The problem of minimizing \(L_\rho(x, z, y)\) with respect to \(z\) is tricky, but you can show it is equivalent to solving the proximal operator for \(g\), which is helpful because we already know how to evaluate that:

\begin{align} & \text{argmin}_z L_\rho(x, z, \lambda) \\ =& \text{argmin}_z \gamma \sum_i \|z_i\| - \lambda^T z + (\rho/2) (z^T z - 2 x^T z) \\ =& \text{argmin}_z \gamma \sum_i \|z_i\| + \rho/2(z^T z - 2 z^T (x + \lambda/\rho) + (x - \lambda/\rho)^T (x - \lambda/\rho)) \\ =& \text{argmin}_z \gamma \sum_i \|z_i\| + \rho/2 \|z - (x + (1/\rho)\lambda)\|^2_2 \\ =& \text{prox}_{\frac{1}{\rho}g} (x + (1/\rho)\lambda) \end{align}

Putting this together as a Python function:

def admm():
    betas = np.empty((50, F))
    betas[0, :] = 0
    
    XTX = X.T @ X
    XTy = np.dot(X.T, y)
    
    # Works well on my examples, but algorithm can be sensitive to choice of rho: 
    # Section 3.4.1 of https://web.stanford.edu/~boyd/papers/pdf/admm_distr_stats.pdf
    # has some ideas here
    rho = 100
    
    def argmin_x(z, lamb):
        return np.linalg.inv(2*XTX + rho) @ (2*XTy - lamb + rho*z)
    def argmin_z(x, lamb):
        t = 1/rho
        return soft_threshold(x + t*lamb, t*gamma)
    
    x, z, lamb = np.zeros(F), np.zeros(F), np.zeros(F)
    for k in range(len(betas)):
        x = argmin_x(z, lamb)
        z = argmin_z(x, lamb)
        lamb += rho*(x-z)
        betas[k] = z
    
    sse = evaluate_objective(betas)
    return betas[np.argmin(sse)]

LARS

LARS, or “least angle regression” is an algorithm that can be used to efficiently solve the L1 regression problem for a whole range of \(\lambda\) values.

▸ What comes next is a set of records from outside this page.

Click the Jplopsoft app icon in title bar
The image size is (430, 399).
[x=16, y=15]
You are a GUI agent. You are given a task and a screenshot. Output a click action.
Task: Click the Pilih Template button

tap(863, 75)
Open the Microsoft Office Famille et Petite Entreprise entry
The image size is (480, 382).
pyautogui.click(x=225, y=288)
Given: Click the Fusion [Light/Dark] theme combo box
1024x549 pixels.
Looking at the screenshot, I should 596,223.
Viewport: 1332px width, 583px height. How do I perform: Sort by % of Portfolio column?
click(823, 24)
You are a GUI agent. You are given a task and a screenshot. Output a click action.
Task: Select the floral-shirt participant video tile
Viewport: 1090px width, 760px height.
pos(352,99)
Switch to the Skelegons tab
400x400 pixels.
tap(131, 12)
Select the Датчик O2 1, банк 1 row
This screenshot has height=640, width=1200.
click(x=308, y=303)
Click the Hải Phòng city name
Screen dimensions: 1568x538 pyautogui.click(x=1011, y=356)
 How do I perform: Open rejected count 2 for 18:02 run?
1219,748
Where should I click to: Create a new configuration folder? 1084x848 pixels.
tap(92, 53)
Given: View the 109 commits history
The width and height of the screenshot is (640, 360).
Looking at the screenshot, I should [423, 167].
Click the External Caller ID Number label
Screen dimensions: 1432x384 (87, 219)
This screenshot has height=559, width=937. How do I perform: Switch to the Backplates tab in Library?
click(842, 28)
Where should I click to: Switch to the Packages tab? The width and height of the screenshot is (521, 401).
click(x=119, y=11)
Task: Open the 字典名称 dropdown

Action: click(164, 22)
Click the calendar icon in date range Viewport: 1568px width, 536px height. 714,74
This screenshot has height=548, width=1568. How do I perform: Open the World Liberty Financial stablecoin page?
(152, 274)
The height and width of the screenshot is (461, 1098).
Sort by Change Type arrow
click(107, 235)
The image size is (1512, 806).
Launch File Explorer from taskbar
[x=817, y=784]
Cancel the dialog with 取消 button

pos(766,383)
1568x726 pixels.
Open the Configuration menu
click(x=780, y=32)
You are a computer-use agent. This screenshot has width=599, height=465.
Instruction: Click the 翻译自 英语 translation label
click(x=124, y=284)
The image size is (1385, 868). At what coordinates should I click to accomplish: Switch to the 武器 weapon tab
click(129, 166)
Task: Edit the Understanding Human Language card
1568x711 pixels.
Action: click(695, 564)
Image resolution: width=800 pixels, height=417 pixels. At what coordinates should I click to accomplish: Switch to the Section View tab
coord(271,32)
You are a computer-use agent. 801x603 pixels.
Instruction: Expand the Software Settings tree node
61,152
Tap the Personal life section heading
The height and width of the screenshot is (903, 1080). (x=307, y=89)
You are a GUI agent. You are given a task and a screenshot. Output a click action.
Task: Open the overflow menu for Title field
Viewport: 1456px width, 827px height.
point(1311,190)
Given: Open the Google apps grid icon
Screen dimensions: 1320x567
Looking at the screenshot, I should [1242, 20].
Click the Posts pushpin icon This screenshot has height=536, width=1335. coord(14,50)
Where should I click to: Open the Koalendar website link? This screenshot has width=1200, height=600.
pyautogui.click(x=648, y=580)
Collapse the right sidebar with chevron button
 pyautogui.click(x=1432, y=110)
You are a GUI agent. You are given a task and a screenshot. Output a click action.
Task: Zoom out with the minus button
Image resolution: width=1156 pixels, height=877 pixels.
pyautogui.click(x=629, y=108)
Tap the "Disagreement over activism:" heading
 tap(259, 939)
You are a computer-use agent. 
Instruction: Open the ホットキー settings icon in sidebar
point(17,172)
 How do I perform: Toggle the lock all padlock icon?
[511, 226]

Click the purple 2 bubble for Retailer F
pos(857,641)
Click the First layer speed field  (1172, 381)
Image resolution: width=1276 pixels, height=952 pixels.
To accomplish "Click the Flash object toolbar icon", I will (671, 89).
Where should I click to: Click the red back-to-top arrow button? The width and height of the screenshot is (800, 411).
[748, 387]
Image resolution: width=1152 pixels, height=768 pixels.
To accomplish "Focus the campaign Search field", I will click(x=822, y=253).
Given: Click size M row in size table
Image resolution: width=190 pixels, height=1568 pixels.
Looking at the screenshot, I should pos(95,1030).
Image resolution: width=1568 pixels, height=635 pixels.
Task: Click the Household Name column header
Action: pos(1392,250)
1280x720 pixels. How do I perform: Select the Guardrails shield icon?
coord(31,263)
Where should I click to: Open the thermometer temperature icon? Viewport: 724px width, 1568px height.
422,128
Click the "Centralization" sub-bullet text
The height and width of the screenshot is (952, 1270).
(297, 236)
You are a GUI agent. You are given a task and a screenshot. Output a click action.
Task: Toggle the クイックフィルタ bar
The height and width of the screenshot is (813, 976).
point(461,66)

I defer to Wikipedia and the very readable paper to describe this approach. There is less value in understanding the details of LARS than of ADMM and the other descent methods, because the descent methods can be applied to many problems, not just the L1 problem.

Conclusion

If you’re trying to use L1 regression in practice, just throw Scikit-Learn at the problem :-). But personally I’m not completely satisfied by just using a black box: it’s fascinating to know something about what is going on under the hood to solve this tricky optimization problem.